*Required action*. Beginning with the line that includes "This screenshot has width=605, height=406." and ending with the last line of the entries below, set down each line exactly; include no pictures.

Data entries
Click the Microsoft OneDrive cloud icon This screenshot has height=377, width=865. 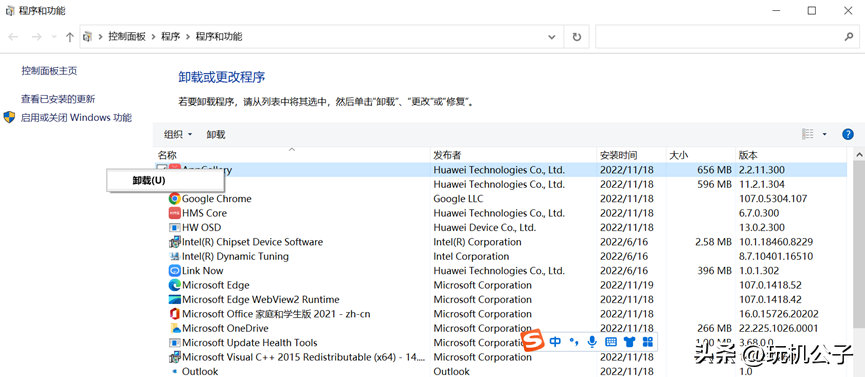[175, 328]
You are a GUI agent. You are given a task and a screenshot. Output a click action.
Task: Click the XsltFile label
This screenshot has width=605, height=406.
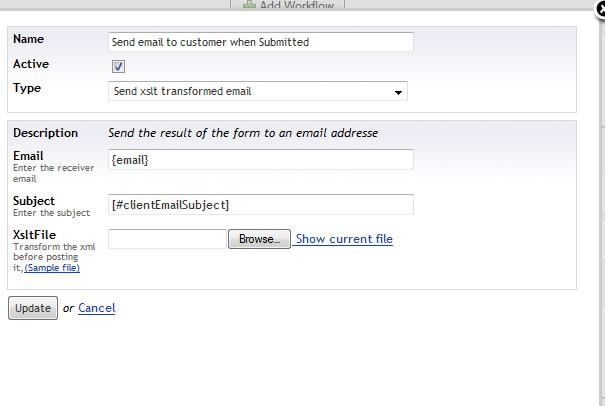[34, 235]

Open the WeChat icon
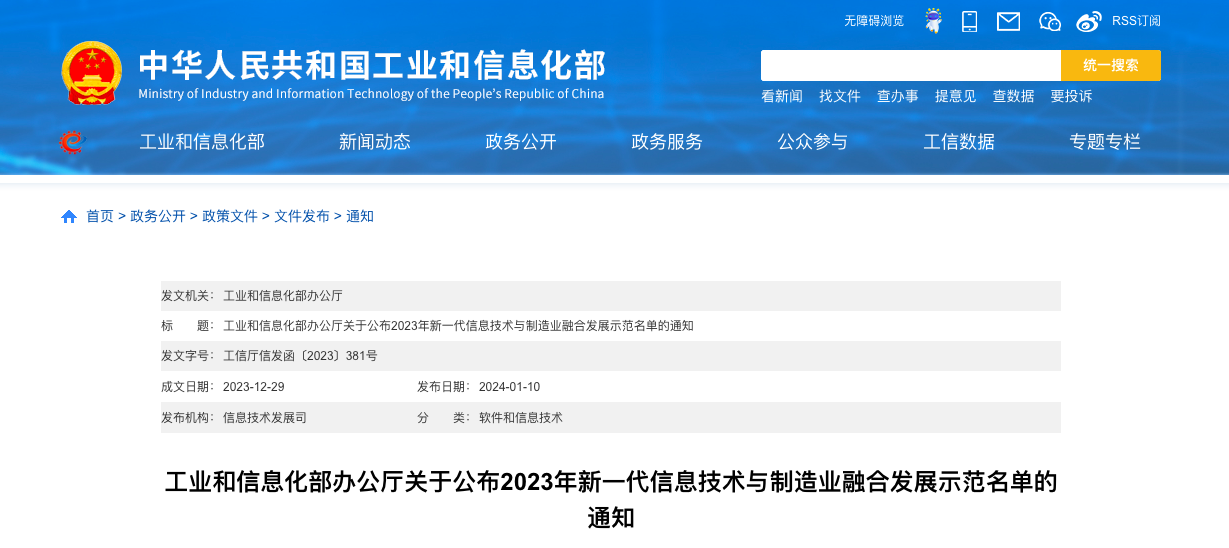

*Written solution*.
This screenshot has width=605, height=406.
[34, 235]

Open the WeChat icon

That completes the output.